Col Mao
Julien Green a raison quand il écrit que la plupart des hommes trahissent leur jeunesse. C'est une réalité - très souvent en tout cas - qui m'intrigue depuis longtemps. A vrai dire la chose m'inquiète également. Et si, à mon tour, arrivé à "maturité", je trahissais ma jeunesse ? On peut d'ailleurs se demander ce qu'est "trahir sa jeunesse". Quand Cohn-Bendit fait le coup de poing avec les CRS en 68 et que, quelques années plus tard, il nous explique avec conviction les bienfaits de la Constitution Européenne : trahit-il nécessairement sa jeunesse ? On peut multiplier à l'infini les exemples de ceux qui sont passés du col Mao au Rotary selon le titre du livre de Guy Hocquenghem - Lettre à ceux qui sont passés du col Mao au Rotary -. Ils sont spontanément perçus comme des traîtres.
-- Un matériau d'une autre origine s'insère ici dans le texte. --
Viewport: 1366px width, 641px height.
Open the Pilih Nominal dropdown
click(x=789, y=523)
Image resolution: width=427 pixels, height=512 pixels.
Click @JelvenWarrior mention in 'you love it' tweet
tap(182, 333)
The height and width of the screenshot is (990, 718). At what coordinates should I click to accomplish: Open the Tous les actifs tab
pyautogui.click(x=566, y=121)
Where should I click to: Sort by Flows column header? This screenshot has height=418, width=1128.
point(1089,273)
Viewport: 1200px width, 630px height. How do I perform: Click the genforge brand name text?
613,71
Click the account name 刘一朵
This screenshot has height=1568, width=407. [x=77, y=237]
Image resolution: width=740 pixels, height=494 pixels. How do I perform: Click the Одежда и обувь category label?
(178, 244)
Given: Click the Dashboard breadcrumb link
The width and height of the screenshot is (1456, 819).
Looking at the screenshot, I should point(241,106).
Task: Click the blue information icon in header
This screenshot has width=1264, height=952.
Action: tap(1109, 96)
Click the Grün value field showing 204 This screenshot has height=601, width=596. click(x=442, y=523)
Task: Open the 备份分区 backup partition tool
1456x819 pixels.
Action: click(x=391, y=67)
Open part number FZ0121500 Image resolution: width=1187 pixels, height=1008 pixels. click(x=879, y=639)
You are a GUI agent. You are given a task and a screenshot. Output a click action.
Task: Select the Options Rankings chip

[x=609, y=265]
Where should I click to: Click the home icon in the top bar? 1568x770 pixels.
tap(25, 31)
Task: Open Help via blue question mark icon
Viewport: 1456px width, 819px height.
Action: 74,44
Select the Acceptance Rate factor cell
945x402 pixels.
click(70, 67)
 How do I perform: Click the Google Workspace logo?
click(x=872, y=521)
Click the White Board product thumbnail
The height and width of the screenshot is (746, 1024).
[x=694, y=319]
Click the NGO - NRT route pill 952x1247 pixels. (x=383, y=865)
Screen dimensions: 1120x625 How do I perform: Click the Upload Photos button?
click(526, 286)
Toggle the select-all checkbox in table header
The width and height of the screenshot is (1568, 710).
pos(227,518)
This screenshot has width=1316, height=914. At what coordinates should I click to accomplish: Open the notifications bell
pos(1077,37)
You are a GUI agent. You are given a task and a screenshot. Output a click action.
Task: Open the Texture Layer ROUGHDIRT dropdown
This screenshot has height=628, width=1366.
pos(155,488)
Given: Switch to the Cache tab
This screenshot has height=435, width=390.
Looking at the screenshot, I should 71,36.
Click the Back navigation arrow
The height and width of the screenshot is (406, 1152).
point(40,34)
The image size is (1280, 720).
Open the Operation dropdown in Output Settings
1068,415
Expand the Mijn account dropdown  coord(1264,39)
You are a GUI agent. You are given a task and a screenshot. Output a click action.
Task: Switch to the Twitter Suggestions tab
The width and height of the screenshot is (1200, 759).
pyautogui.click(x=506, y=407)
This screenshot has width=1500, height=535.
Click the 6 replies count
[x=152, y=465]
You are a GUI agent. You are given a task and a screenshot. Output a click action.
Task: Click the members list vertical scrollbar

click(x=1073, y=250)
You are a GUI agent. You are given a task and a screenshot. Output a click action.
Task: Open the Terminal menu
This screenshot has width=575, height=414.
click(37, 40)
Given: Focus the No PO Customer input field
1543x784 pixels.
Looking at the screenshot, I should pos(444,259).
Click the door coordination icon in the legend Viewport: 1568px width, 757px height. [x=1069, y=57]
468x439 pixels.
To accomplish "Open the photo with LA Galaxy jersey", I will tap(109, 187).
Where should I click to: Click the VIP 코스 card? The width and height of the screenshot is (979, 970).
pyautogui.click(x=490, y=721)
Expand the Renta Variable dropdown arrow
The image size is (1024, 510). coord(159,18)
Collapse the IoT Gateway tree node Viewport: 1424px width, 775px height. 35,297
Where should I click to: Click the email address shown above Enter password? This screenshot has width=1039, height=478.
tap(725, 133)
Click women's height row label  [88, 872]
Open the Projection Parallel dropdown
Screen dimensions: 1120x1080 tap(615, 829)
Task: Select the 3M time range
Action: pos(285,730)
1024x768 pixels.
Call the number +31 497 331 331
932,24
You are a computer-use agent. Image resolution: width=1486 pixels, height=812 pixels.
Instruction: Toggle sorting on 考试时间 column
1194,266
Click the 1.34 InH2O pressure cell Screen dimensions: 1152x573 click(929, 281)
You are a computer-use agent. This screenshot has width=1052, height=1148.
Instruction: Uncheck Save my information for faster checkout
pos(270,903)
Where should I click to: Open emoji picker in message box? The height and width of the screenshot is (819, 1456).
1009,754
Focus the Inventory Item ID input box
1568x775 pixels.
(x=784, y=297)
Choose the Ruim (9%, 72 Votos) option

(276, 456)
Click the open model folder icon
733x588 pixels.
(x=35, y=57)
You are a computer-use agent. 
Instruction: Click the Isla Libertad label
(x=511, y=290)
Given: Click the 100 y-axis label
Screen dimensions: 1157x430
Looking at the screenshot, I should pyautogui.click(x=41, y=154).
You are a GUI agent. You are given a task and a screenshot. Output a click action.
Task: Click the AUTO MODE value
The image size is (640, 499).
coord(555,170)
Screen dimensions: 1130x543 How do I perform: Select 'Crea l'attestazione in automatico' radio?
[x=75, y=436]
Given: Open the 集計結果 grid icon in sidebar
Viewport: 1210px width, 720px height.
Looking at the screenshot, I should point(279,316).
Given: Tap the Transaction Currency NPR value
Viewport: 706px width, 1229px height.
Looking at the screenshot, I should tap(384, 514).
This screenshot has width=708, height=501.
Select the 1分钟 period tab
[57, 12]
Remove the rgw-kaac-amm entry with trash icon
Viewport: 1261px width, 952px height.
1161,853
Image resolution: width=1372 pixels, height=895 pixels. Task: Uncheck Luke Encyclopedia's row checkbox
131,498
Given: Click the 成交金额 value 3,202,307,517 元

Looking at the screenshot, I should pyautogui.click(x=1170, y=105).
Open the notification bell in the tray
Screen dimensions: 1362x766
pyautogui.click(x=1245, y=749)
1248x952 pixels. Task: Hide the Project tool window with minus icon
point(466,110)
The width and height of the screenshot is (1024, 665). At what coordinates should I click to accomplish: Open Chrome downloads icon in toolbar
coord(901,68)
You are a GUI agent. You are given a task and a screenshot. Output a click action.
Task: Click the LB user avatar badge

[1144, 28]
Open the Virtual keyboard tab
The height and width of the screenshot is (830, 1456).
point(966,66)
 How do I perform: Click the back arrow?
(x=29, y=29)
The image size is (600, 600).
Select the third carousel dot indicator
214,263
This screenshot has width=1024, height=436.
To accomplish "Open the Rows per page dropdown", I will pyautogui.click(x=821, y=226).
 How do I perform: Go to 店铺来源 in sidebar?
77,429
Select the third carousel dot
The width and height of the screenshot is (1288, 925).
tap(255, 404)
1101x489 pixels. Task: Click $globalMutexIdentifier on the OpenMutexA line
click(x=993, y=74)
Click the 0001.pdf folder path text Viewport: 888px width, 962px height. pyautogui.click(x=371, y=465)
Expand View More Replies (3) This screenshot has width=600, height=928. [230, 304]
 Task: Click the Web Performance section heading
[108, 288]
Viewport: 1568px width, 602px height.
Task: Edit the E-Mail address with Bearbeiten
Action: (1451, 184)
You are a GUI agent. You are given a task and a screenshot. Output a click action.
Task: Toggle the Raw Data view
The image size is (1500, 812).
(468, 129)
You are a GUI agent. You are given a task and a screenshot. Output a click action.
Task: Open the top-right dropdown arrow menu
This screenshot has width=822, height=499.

Certains, tels Serge Halimi par exemple, pensent que le parcours de ces personnalités traduit plus un accomplissement qu'une rupture. La pratique du pouvoir aurait en fait révélé leur nature véritable. La jeunesse a-t-elle nécessairement raison ? Est-elle forcément aveuglement ?
C'est une question qui me paraît essentielle. Sans avoir de certitude quant à ma propre opinion, j'avoue avoir beaucoup d'admiration pour ceux qui en sont "restés au col Mao". Après tout Hugo nous apprend bien que les "utopies sont les vérités de demain".